TO BE DONE —
Please return, exactly as they appear, the lines from the one containing "You are a computer-use" through the end of the entries, both ends included, and leave out the pictures.

DATA TO PROCESS —
———

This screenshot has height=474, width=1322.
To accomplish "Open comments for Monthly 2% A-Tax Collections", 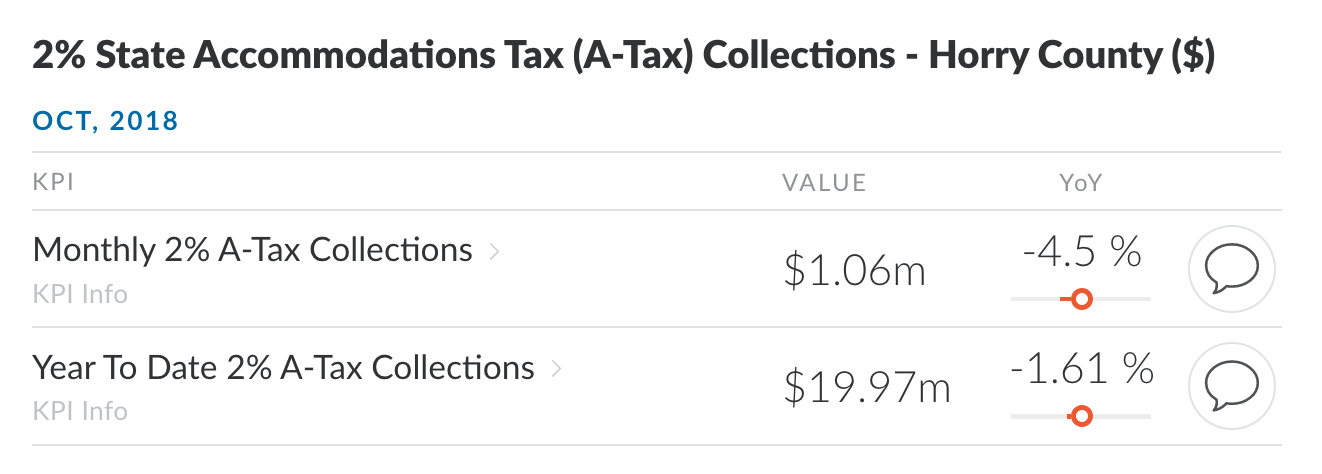I will pyautogui.click(x=1231, y=270).
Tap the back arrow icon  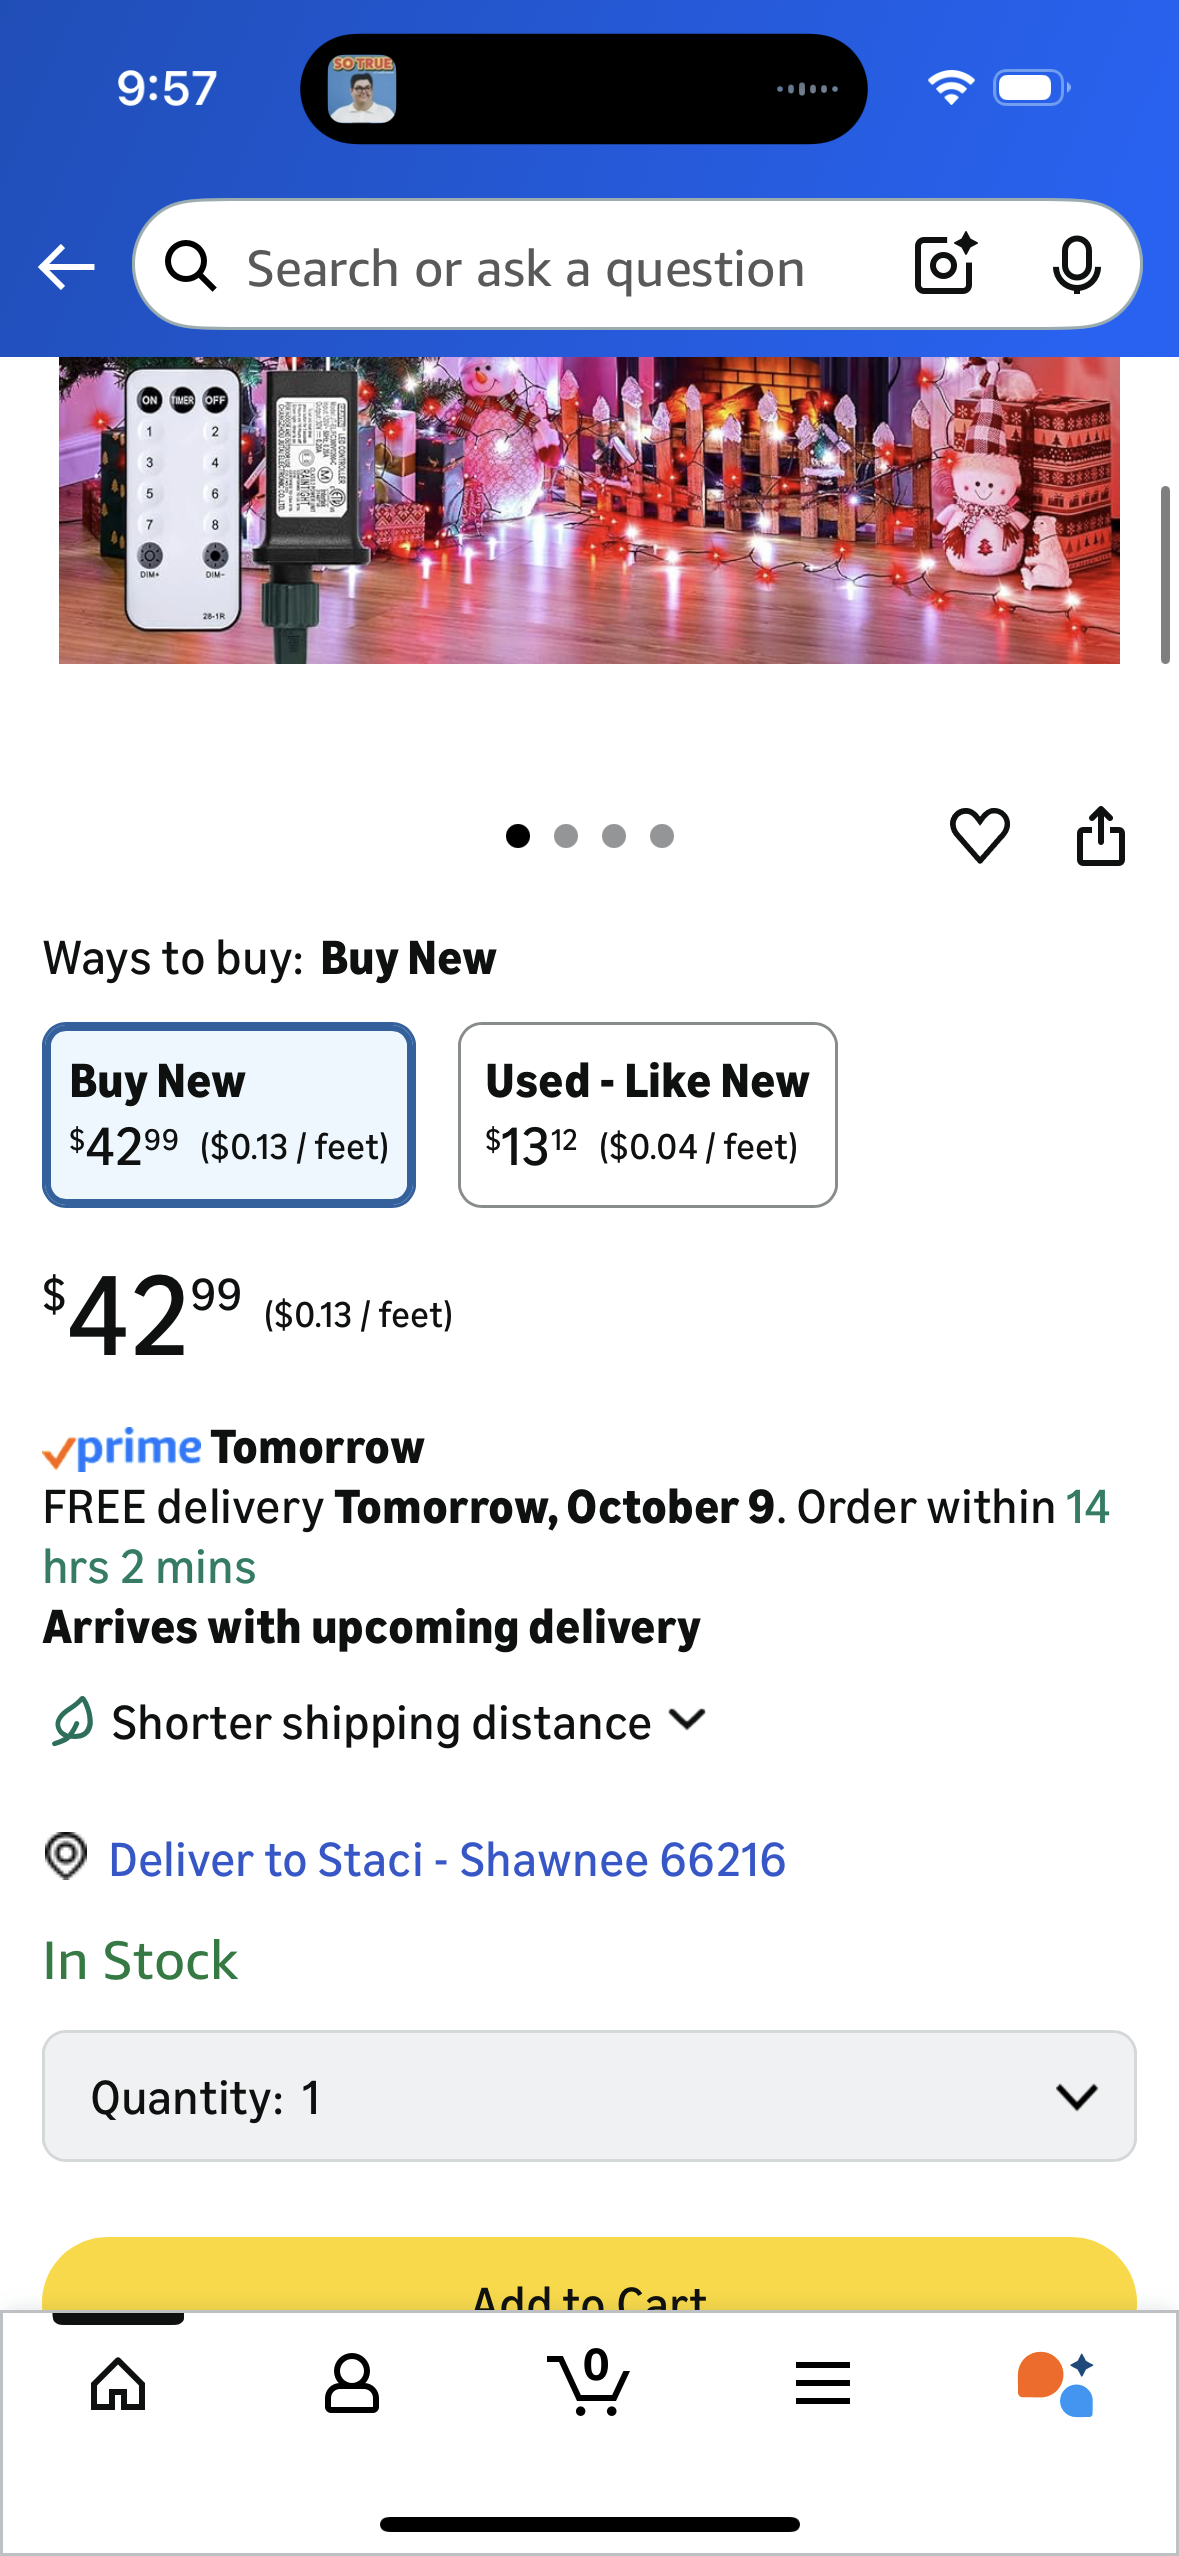[66, 267]
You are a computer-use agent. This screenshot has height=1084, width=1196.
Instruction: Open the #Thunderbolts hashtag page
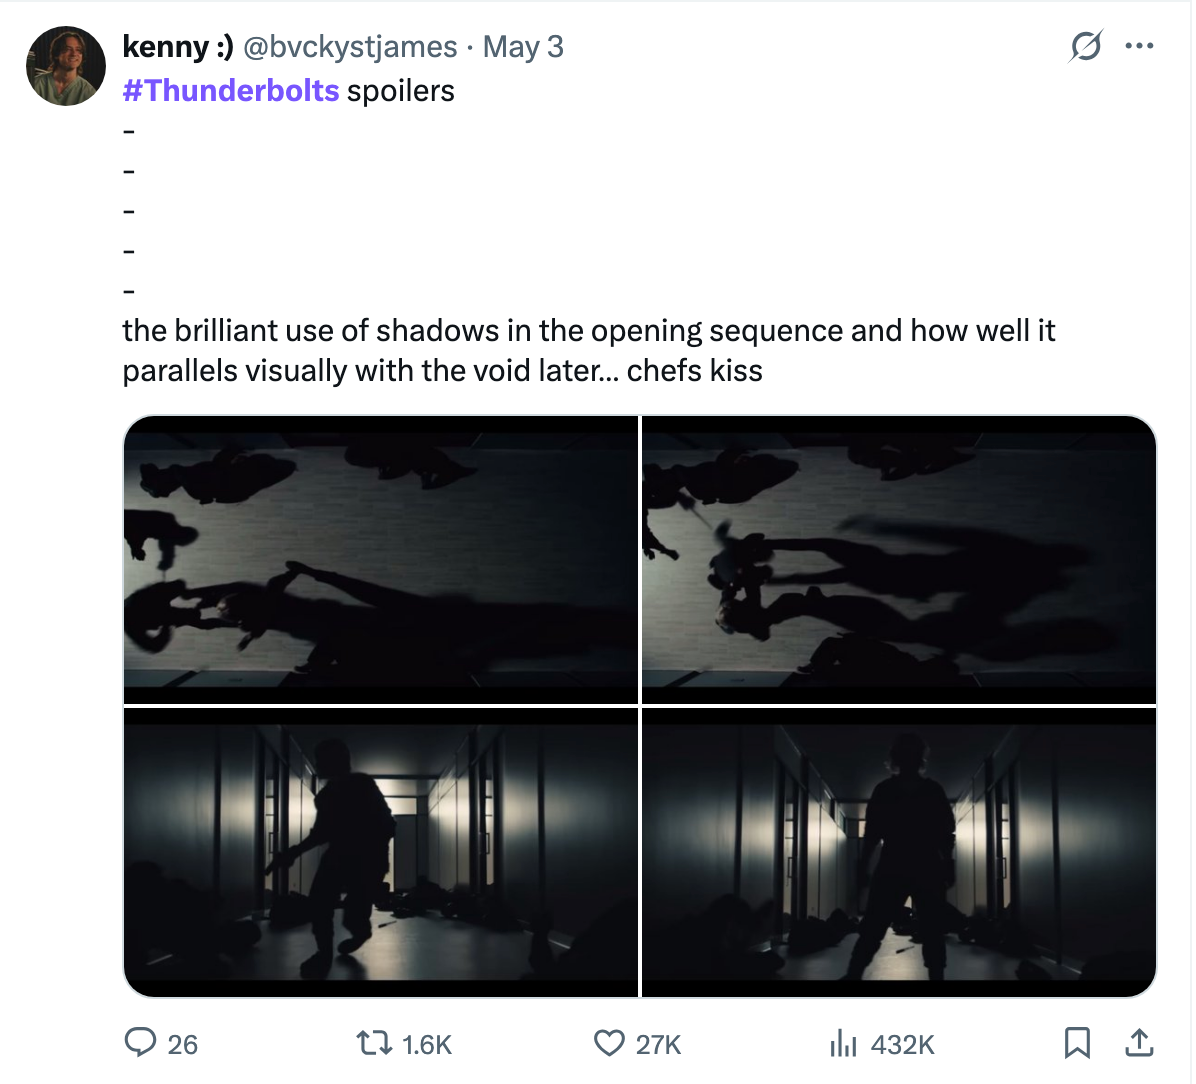coord(229,90)
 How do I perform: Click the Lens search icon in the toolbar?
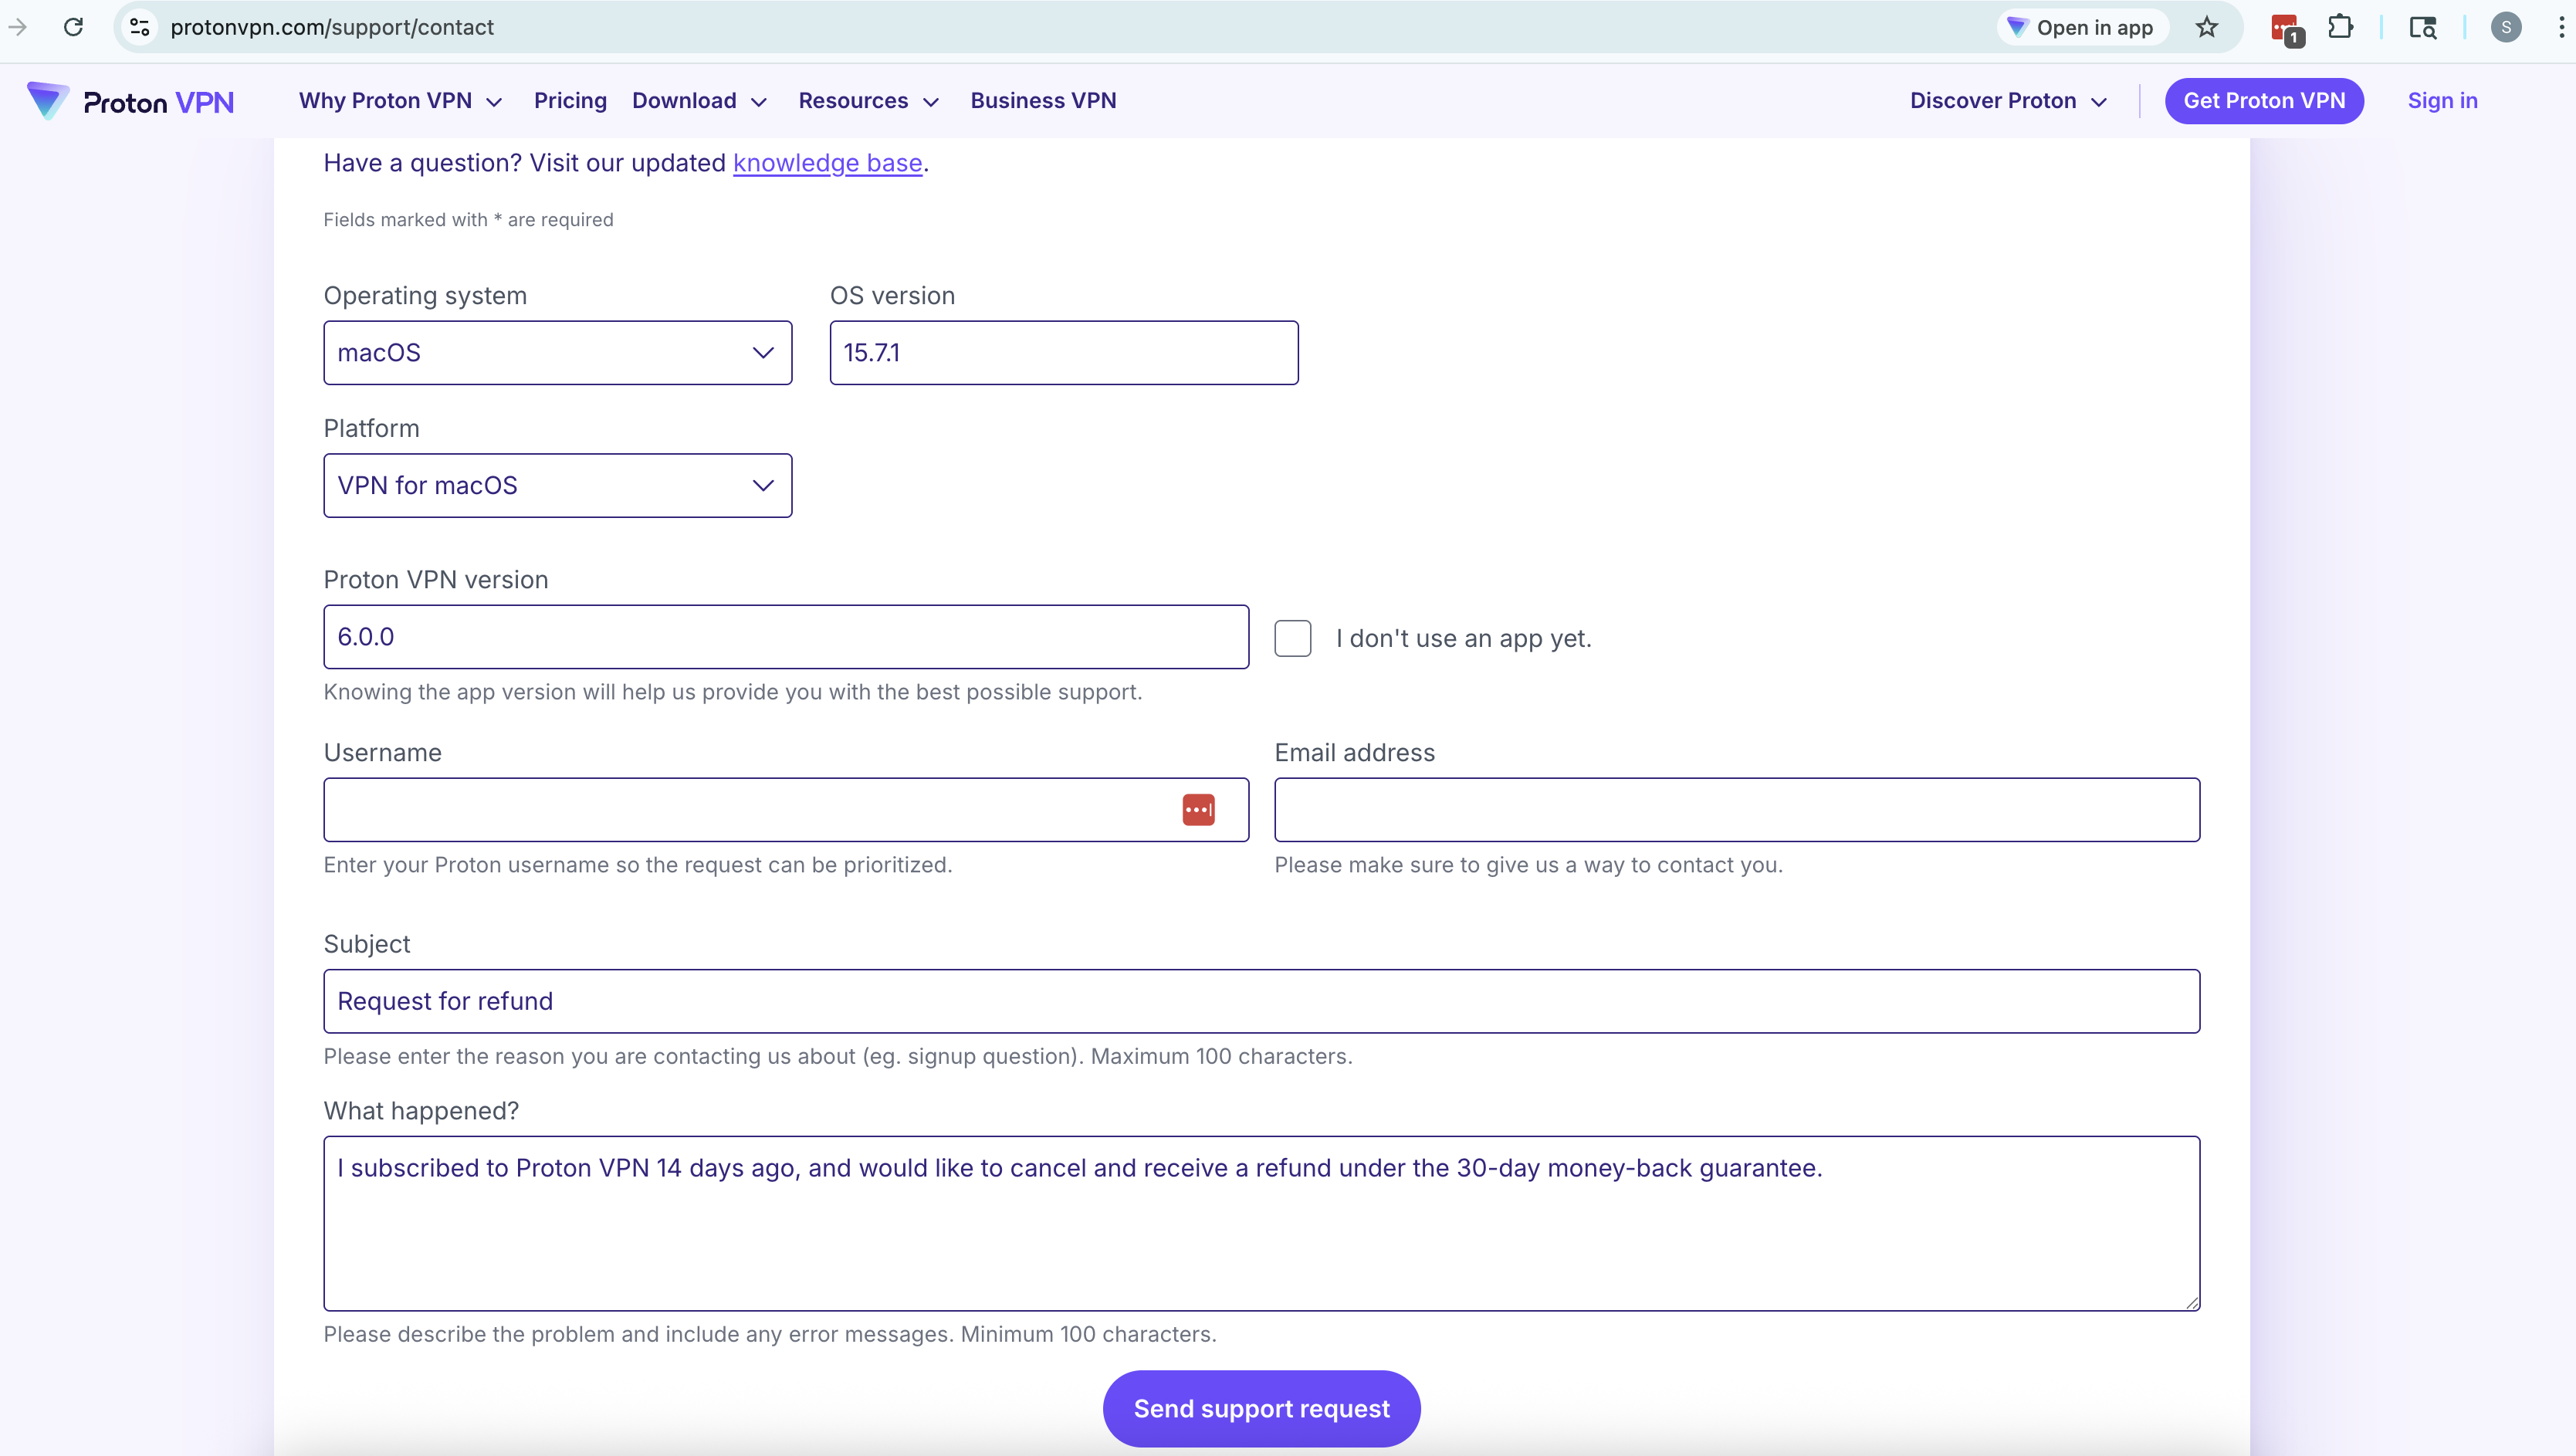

———

COMPLETE ANSWER —
You are a computer-use agent. This screenshot has height=1084, width=1196.
Instruction: Open the #Thunderbolts hashtag page
coord(229,90)
 How do I perform: Click the Lens search icon in the toolbar?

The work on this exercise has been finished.